■ YOUR GOAL ■
Can you rewrite the material with each "screenshot" swapped for "screen image", keep everything else the same, and leave the pictures out?

---------- MATERIAL TO PROCESS ----------

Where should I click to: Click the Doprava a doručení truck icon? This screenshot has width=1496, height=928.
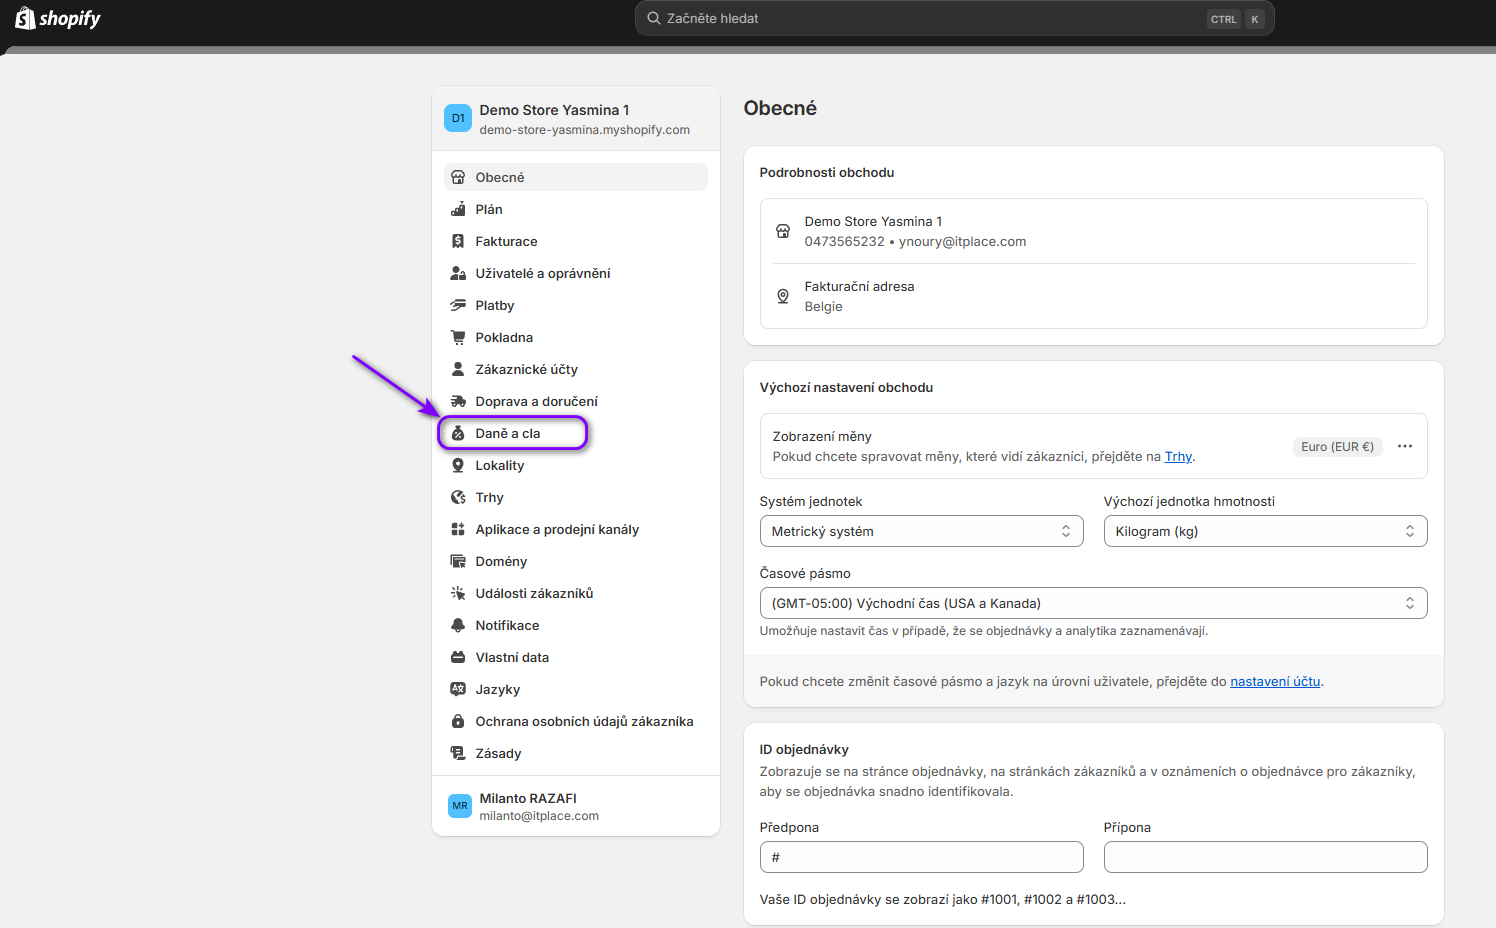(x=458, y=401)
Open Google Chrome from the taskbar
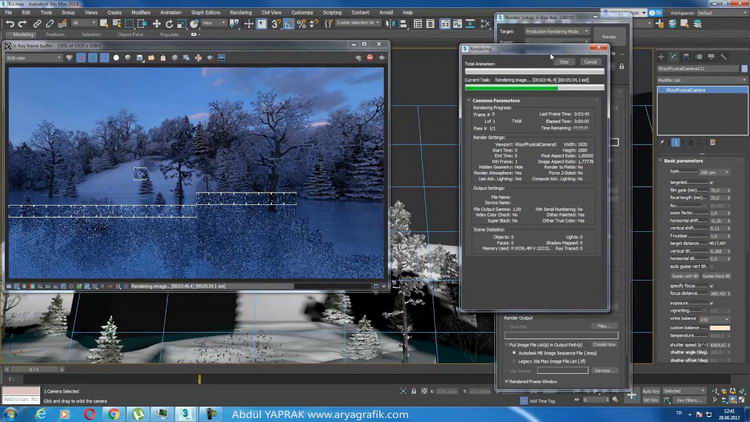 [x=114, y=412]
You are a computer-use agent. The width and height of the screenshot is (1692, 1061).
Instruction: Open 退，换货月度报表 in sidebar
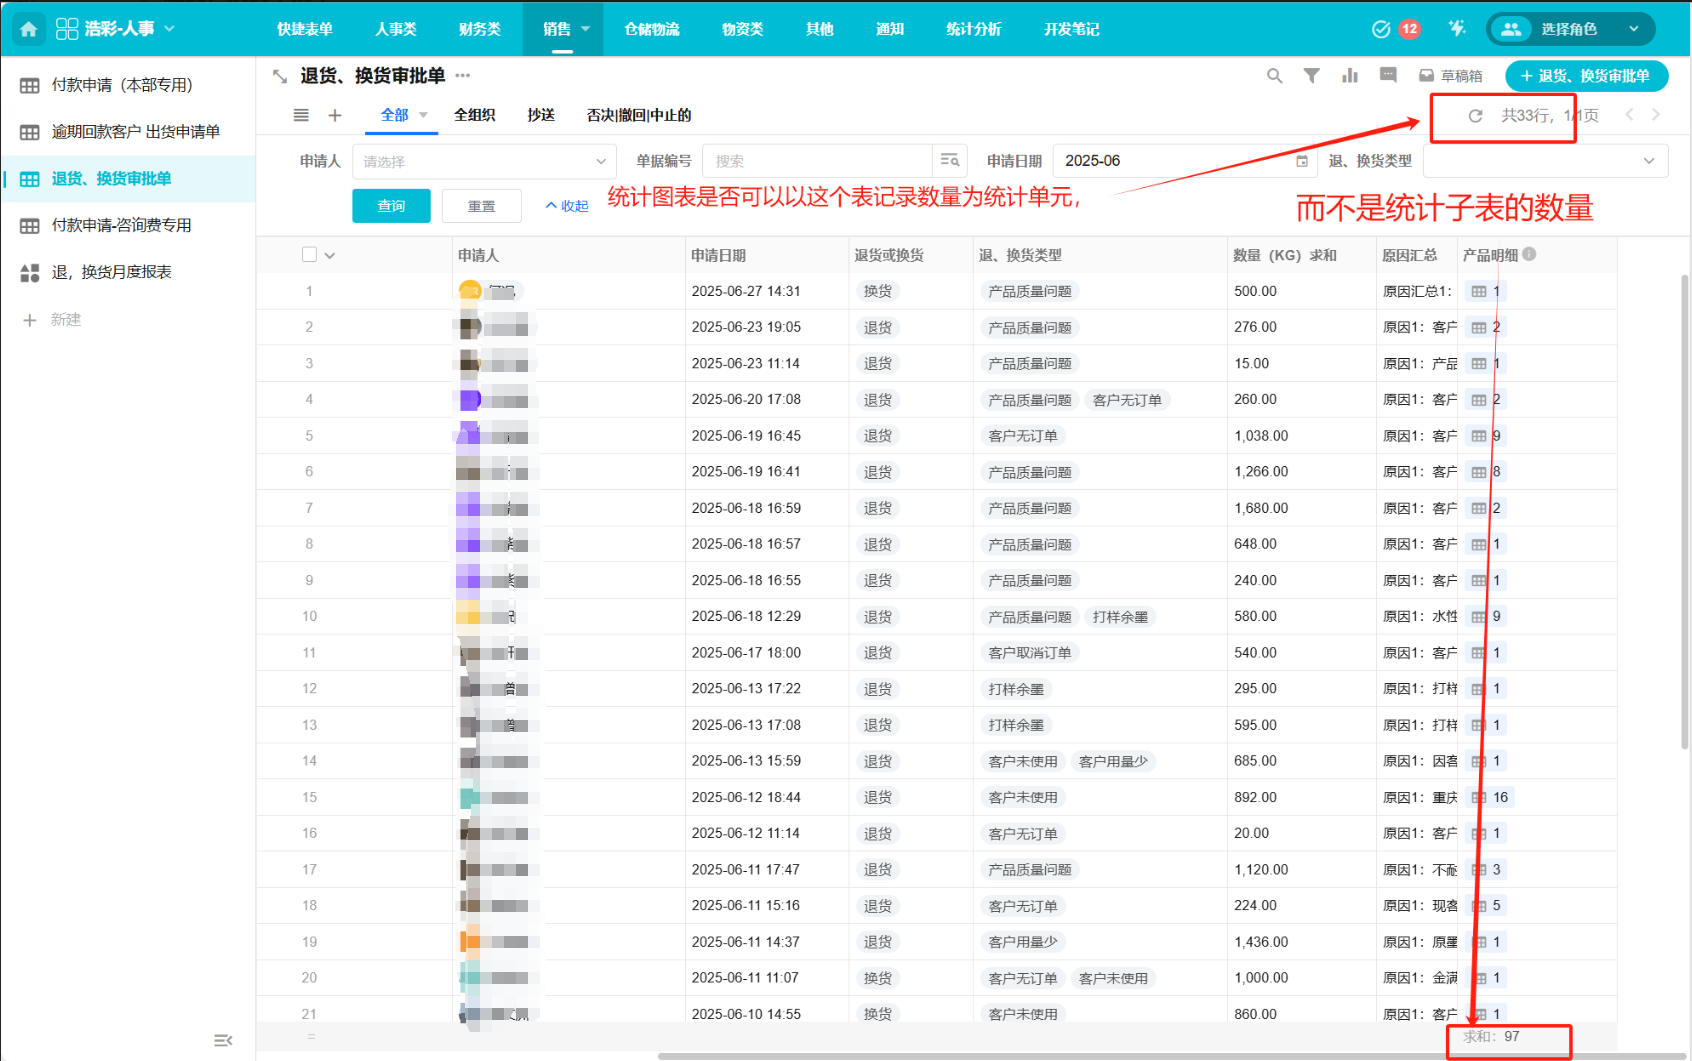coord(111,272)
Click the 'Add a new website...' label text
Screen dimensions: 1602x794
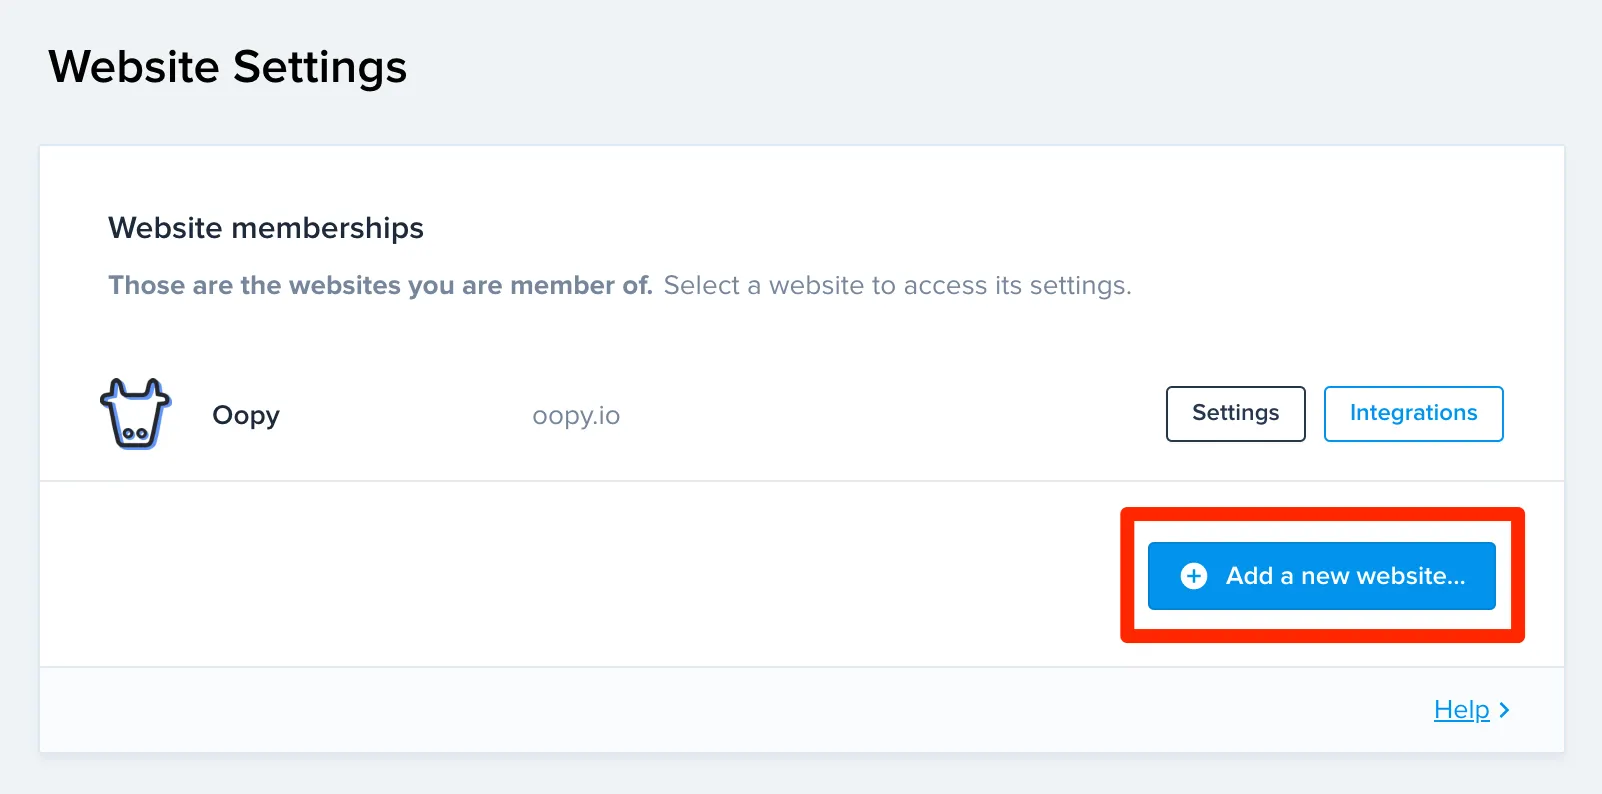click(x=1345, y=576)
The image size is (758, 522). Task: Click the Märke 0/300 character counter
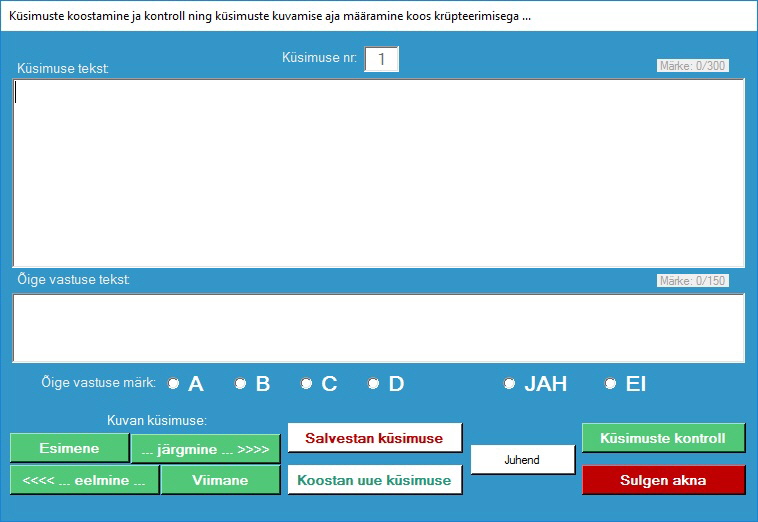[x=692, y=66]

----------

■ SOLVED EXERCISE ■
Where should I click to: Click the Doprava a doručení truck icon? This screen image has width=1496, height=928.
(x=458, y=401)
Open Google Chrome from the taskbar
 [x=114, y=412]
You are a computer-use agent. The width and height of the screen image is (1692, 1061).
Instruction: Open 退，换货月度报表 in sidebar
coord(111,272)
Click the 'Add a new website...' label text
Screen dimensions: 1602x794
click(x=1345, y=576)
The image size is (758, 522). Task: Click the Märke 0/300 character counter
[x=692, y=66]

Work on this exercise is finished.